[DRBD-user] Managed to corrupt a drbd9 resource, but don't fully understand how
Eddie Chapman
eddie at ehuk.net
Mon Jul 29 11:34:22 CEST 2019
Hello,
I've managed to corrupt one of the drbd9 resources on one of my
production servers, now I'm trying to figure out exactly what happened
so I can try and recover the data. I wonder if anyone might understand
what went wrong here ( apart from the fact that PEBCAK :-) )?
This is a simple two node resource with an ext4 fs directly on top and
an lvm volume as backing device, nothing special.
Gentoo, drbd kernel 9.0.19-1, drbd utilities 9.10.0, vanilla kernel.org
4.19.60
Here's the sequence of events:
1. The resource is online in its normal state, connected, dstate
UpToDate on both nodes. It is Primary/Secondary and I'm working on the
Primary node. I unmount the fs on top of the resource.

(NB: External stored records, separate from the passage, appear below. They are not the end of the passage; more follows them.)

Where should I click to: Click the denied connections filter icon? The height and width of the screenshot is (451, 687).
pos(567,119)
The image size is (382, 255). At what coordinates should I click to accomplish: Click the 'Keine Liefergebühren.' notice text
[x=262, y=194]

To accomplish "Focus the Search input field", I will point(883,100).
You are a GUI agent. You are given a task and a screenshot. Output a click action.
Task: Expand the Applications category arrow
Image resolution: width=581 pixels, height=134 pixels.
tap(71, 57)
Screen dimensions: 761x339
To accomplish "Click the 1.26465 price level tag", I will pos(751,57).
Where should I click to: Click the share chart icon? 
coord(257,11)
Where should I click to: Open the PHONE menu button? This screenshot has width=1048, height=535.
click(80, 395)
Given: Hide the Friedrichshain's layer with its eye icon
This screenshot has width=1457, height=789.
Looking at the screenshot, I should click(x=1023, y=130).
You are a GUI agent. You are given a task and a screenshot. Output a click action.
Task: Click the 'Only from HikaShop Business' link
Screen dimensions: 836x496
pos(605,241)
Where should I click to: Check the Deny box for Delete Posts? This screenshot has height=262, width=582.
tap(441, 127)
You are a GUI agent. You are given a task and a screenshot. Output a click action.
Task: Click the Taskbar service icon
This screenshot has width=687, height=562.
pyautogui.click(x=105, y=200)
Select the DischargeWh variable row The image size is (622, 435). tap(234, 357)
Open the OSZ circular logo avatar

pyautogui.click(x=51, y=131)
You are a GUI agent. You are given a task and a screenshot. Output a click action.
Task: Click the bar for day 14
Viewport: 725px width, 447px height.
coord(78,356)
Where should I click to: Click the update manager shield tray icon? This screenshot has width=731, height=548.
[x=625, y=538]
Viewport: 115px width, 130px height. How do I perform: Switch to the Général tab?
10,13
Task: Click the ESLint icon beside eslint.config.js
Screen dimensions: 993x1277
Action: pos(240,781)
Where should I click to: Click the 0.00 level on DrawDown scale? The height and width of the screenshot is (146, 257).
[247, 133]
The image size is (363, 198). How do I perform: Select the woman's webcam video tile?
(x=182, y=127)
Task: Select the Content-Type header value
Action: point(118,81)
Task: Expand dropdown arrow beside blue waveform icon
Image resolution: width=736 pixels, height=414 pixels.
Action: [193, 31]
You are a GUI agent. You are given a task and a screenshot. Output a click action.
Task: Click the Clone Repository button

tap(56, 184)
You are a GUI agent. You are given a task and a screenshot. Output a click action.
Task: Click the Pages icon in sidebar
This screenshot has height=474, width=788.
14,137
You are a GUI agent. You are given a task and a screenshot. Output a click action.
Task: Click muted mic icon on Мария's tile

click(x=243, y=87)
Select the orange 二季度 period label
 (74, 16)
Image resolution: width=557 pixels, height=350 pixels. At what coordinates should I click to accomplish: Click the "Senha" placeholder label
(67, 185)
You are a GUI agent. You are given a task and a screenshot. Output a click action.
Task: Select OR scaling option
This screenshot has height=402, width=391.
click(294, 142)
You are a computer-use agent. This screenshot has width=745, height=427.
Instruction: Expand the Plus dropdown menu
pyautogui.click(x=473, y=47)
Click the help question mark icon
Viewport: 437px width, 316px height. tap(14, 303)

2. I run: e2fsck -f /dev/drbd12
which completes without any problems.
3. I run: drbdadm secondary res0
on the Primary.
The cstate is now Secondary/Secondary
4. I run: drbdadm down res0
on both nodes. Now the resource is fully down on both nodes.
5. I destroy the backing device on the node which is normally Secondary
(wish I hadn't now but it was a calculated risk that was part of my
original plan - heh). Now only one node exists.
6. I run: drbdadm up res0
on the remaining node. The resource comes up fine, it is now Secondary,
UpToDate but disconnected. The fs on top is NOT mounted.
(Oops, later I realise I forgot to make the resource Primary, so it
stays Secondary. But not sure if this is a factor at all in what follows.)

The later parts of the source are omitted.